The stochastic model is a simplified description of a circumstance in mathematical language (e.g., equations) wherein a variable that is being measured has some element of randomness, as opposed to having a deterministic, or fixed, outcome. Stochastic models lead to effective summarization and analysis of complex circumstances.
Goodness of Fit
Goodness of fit refers to the study of procedures for assessing how well a given stochastic model describes a particular collection of data. It is part of the verification of the model’s predictions. British statistician Karl Pearson, whose main work just preceded that of R. A. Fisher, introduced the chi-square test as an automatic procedure for goodness of fit. Researchers use this test to compare expected and observed values. Today, a wealth of formal and informal methods is available. Statistics makes substantial use of the concepts of mathematics and of a broad variety of substantive fields.
Statistics in Canada
The statistical history of Canada began more than three centuries ago. The first systematic census (e.g., complete enumeration of a population) was carried out in New France in 1665–66 for King Louis XIV by Intendant Jean Talon. The documents Talon prepared are in the National Archives of Canada in Ottawa. The first nationwide census took place in 1871. The census is now the responsibility of Statistics Canada, formerly the Dominion Bureau of Statistics (established in 1918).
Some Canadian universities have separate statistics departments (e.g., British Columbia, Manitoba, Toronto, Waterloo). Others have joint departments or have kept statistics within mathematics departments. There are departments that include biostatistics (e.g., McGill, McMaster, Toronto, Western). Statistics often forms part of the curriculum of subjects that make use of quantitative techniques (e.g., in economics departments, schools of business and commerce, and various physical, social and biological sciences).
The Canadian statistics profession is represented by the Statistical Society of Canada (established in 1978), which publishes The Canadian Journal of Statistics. The society has annual meetings and elects honorary members who have made important contributions to the field. These include C. H. Goulden, who used experimental design to overcome rust fungus in grain and wrote an important early textbook, Methods of Statistical Analysis (1939).
The federal government supports statistical science through the Natural Sciences and Engineering Research Council. In Quebec, the provincial government’s Fonds de recherche also supports the field. Canadian statistics has a clear presence on the international scene, from the many invitations Canadian researchers receive from abroad, to the hosting of important international meetings in Canada.
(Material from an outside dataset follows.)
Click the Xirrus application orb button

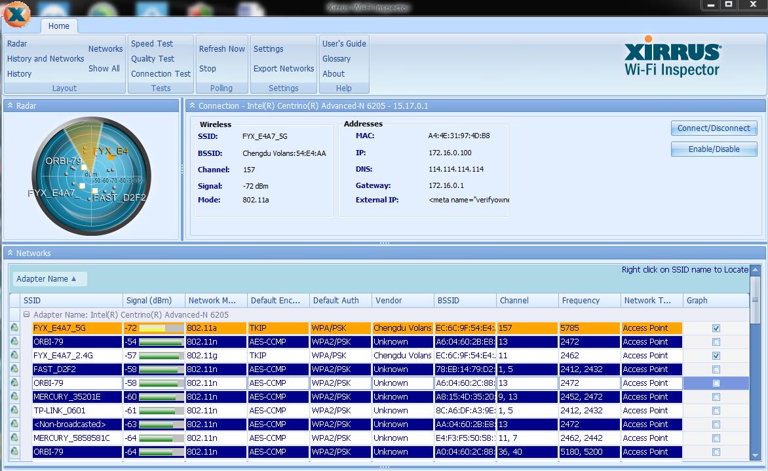click(x=16, y=15)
Advances in computer technology since the mid-20th century have led to new applications of statistics (see Computer Science). Researchers can now analyze massive amounts of data, find patterns in these data, and make predictions based on them. Climate science, for example, uses large data sets to predict changes in global average temperatures and the impacts of climate change on ice sheets (see also Climate Information). Current applications of artificial intelligence technologies such as machine learning also rely on the collection and analysis of so-called “big data” — for instance, in the development of self-driving cars.
Statistical meta-analysis is increasingly used in scientific research. This method combines the findings of multiple separate studies to help researchers better understand their results. Meta-analyses are common in medicine, where they have been used to make conclusions about the efficacy of medications and other health interventions.